| Task description |
Write out each record below, word for word.

+---+

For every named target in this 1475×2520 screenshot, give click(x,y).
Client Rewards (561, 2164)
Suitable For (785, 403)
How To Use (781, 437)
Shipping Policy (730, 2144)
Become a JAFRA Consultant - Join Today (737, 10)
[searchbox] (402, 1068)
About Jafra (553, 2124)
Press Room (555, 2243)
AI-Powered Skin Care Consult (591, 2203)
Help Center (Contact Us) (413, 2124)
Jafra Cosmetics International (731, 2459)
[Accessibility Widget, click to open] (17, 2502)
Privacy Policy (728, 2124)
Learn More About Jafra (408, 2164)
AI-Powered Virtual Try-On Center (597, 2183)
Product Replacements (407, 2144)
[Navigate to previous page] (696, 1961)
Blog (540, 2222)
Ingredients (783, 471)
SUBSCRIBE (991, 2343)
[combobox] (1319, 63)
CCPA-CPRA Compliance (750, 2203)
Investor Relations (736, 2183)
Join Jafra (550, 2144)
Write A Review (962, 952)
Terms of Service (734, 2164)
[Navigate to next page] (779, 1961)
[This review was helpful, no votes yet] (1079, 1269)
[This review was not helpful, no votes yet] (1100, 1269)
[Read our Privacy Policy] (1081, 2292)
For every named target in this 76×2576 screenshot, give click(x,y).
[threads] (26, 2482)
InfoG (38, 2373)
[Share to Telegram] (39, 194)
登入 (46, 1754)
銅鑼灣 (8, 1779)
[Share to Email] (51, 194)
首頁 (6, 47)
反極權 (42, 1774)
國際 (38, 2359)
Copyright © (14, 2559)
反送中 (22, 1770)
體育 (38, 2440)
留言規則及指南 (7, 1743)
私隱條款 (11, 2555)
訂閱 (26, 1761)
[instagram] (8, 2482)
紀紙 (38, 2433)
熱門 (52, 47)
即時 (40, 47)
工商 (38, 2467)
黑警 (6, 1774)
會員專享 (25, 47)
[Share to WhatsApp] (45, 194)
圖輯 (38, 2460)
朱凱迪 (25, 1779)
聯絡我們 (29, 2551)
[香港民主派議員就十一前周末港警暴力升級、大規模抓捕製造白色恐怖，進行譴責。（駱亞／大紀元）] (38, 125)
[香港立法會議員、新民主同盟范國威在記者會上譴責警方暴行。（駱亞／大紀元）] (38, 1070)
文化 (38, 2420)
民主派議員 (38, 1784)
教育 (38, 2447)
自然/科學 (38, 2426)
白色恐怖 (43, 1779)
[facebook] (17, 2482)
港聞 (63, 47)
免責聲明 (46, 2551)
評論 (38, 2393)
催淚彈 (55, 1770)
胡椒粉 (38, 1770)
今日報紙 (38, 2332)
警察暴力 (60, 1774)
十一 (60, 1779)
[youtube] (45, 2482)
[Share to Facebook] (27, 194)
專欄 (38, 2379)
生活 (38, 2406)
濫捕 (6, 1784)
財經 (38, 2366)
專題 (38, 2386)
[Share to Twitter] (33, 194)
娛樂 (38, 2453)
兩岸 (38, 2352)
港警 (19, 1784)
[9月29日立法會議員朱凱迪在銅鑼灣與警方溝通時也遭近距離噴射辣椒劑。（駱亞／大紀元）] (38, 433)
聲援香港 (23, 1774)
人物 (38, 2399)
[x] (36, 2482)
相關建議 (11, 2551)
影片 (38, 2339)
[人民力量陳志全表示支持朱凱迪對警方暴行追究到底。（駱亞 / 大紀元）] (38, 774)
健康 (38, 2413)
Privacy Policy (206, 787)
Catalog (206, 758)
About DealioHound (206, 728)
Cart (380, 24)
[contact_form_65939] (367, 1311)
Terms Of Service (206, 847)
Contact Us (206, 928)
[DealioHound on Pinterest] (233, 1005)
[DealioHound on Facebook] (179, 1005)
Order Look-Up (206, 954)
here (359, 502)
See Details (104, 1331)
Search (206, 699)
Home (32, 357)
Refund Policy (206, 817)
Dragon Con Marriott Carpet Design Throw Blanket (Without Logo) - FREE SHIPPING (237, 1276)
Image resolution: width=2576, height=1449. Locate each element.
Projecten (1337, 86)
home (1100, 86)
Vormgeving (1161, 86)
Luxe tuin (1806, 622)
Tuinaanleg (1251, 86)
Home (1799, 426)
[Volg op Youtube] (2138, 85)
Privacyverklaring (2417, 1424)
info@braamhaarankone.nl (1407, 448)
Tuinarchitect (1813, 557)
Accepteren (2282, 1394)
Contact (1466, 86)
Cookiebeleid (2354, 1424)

+---+

| Written reply |
For every named target in this 1475×2520 screenshot, give click(x,y).
Client Rewards (561, 2164)
Suitable For (785, 403)
How To Use (781, 437)
Shipping Policy (730, 2144)
Become a JAFRA Consultant - Join Today (737, 10)
[searchbox] (402, 1068)
About Jafra (553, 2124)
Press Room (555, 2243)
AI-Powered Skin Care Consult (591, 2203)
Help Center (Contact Us) (413, 2124)
Jafra Cosmetics International (731, 2459)
[Accessibility Widget, click to open] (17, 2502)
Privacy Policy (728, 2124)
Learn More About Jafra (408, 2164)
AI-Powered Virtual Try-On Center (597, 2183)
Product Replacements (407, 2144)
[Navigate to previous page] (696, 1961)
Blog (540, 2222)
Ingredients (783, 471)
SUBSCRIBE (991, 2343)
[combobox] (1319, 63)
CCPA-CPRA Compliance (750, 2203)
Investor Relations (736, 2183)
Join Jafra (550, 2144)
Write A Review (962, 952)
Terms of Service (734, 2164)
[Navigate to next page] (779, 1961)
[This review was helpful, no votes yet] (1079, 1269)
[This review was not helpful, no votes yet] (1100, 1269)
[Read our Privacy Policy] (1081, 2292)
For every named target in this 76×2576 screenshot, give click(x,y).
[threads] (26, 2482)
InfoG (38, 2373)
[Share to Telegram] (39, 194)
登入 (46, 1754)
銅鑼灣 (8, 1779)
[Share to Email] (51, 194)
首頁 (6, 47)
反極權 (42, 1774)
國際 (38, 2359)
Copyright © (14, 2559)
反送中 (22, 1770)
體育 (38, 2440)
留言規則及指南 (7, 1743)
私隱條款 (11, 2555)
訂閱 (26, 1761)
[instagram] (8, 2482)
紀紙 (38, 2433)
熱門 (52, 47)
即時 (40, 47)
工商 (38, 2467)
黑警 (6, 1774)
會員專享 (25, 47)
[Share to WhatsApp] (45, 194)
圖輯 (38, 2460)
朱凱迪 (25, 1779)
聯絡我們 (29, 2551)
[香港民主派議員就十一前周末港警暴力升級、大規模抓捕製造白色恐怖，進行譴責。（駱亞／大紀元）] (38, 125)
[香港立法會議員、新民主同盟范國威在記者會上譴責警方暴行。（駱亞／大紀元）] (38, 1070)
文化 (38, 2420)
民主派議員 (38, 1784)
教育 (38, 2447)
自然/科學 (38, 2426)
白色恐怖 (43, 1779)
[facebook] (17, 2482)
港聞 (63, 47)
免責聲明 (46, 2551)
評論 (38, 2393)
催淚彈 (55, 1770)
胡椒粉 (38, 1770)
今日報紙 (38, 2332)
警察暴力 (60, 1774)
十一 (60, 1779)
[youtube] (45, 2482)
[Share to Facebook] (27, 194)
專欄 (38, 2379)
生活 (38, 2406)
濫捕 (6, 1784)
財經 (38, 2366)
專題 (38, 2386)
[Share to Twitter] (33, 194)
娛樂 (38, 2453)
兩岸 (38, 2352)
港警 (19, 1784)
[9月29日立法會議員朱凱迪在銅鑼灣與警方溝通時也遭近距離噴射辣椒劑。（駱亞／大紀元）] (38, 433)
聲援香港 (23, 1774)
人物 (38, 2399)
[x] (36, 2482)
相關建議 (11, 2551)
影片 (38, 2339)
[人民力量陳志全表示支持朱凱迪對警方暴行追究到底。（駱亞 / 大紀元）] (38, 774)
健康 (38, 2413)
Privacy Policy (206, 787)
Catalog (206, 758)
About DealioHound (206, 728)
Cart (380, 24)
[contact_form_65939] (367, 1311)
Terms Of Service (206, 847)
Contact Us (206, 928)
[DealioHound on Pinterest] (233, 1005)
[DealioHound on Facebook] (179, 1005)
Order Look-Up (206, 954)
here (359, 502)
See Details (104, 1331)
Search (206, 699)
Home (32, 357)
Refund Policy (206, 817)
Dragon Con Marriott Carpet Design Throw Blanket (Without Logo) - FREE SHIPPING (237, 1276)
Image resolution: width=2576, height=1449. Locate each element.
Projecten (1337, 86)
home (1100, 86)
Vormgeving (1161, 86)
Luxe tuin (1806, 622)
Tuinaanleg (1251, 86)
Home (1799, 426)
[Volg op Youtube] (2138, 85)
Privacyverklaring (2417, 1424)
info@braamhaarankone.nl (1407, 448)
Tuinarchitect (1813, 557)
Accepteren (2282, 1394)
Contact (1466, 86)
Cookiebeleid (2354, 1424)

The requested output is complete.